Les étudiants avaient sollicité deivers orateurs, belges et français. Prudents, tous ont décliné l'invitation, notamment Victor Hugo, celui-ci marquant toutefois sa sympathie envers l'initiative. Du côté des orateurs étudiants, les noms les plus souvent évoqués sont ceux de Auguste Comte et Pierre-Joseph Prudhon, montrant ainsi assez clairement le caractère positiviste ou radical des prises de position des étudiants. L'ombre d'un autre personnage plane sur le Congrès, même s'il n'est pas physiquement présent: Auguste Blanqui, l'"éternel prisonnier", pourtant en exil à Bruxelles à ce moment.

La majorité des participants provient bien sûr de Belgique, à l'exception notable des louvanistes: l'université catholique interdit à ses étudiants de participer à ce Congrès qu'elle devine peu favorable aux thèses défendues par l'Eglise et les étudiants obtempèrent.

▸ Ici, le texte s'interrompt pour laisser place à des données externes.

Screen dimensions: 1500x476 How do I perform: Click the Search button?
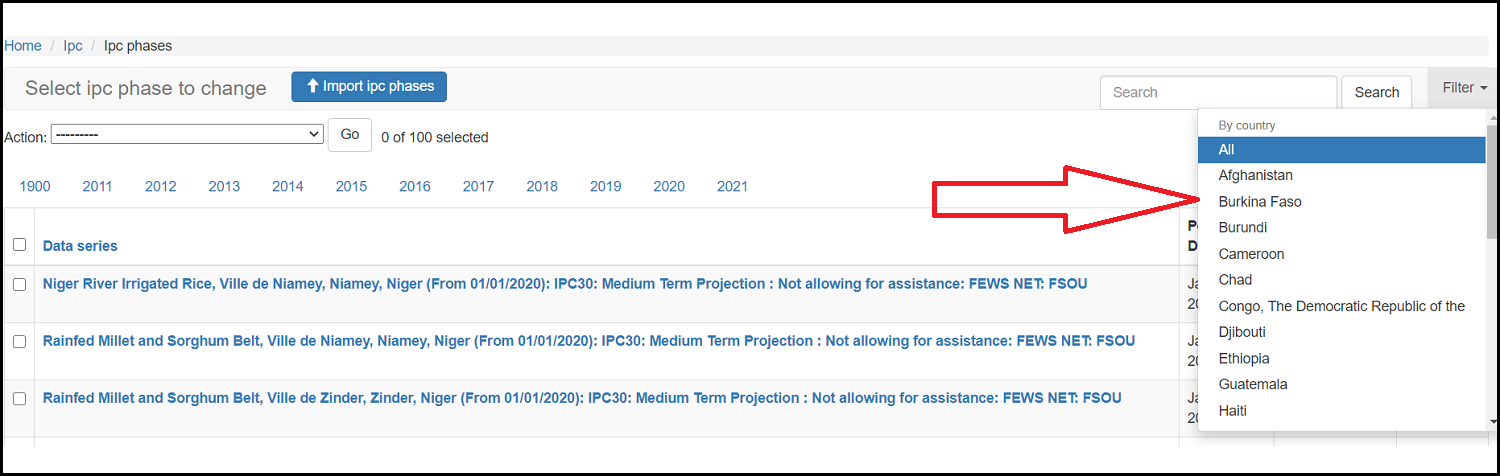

Mais ce sont surtout les français qui défrayent la chronique. il faut dire qu'ils ont envoyé une délégation de jeunes blanquistes surveillés par la police de Napoléon III (plusieurs d'entre eux joueront d'ailleurs un rôle dans la Commune de Paris quatre ans plus tard!). Les chancelleries s'inquiètent, des rapports descendent vers Paris, le nonce apostolique adresse les siens au Vatican. Et la France ferme sa frontière pendant huit jours aux journaux belges qui rendent compte des délibérations du Congrès. Le retentissement fut énorme en Europe. Pour la première fois sans doute, la jeunesse affirmait publiquement ses idées et s'immiscait avec fracas dans le débat politique.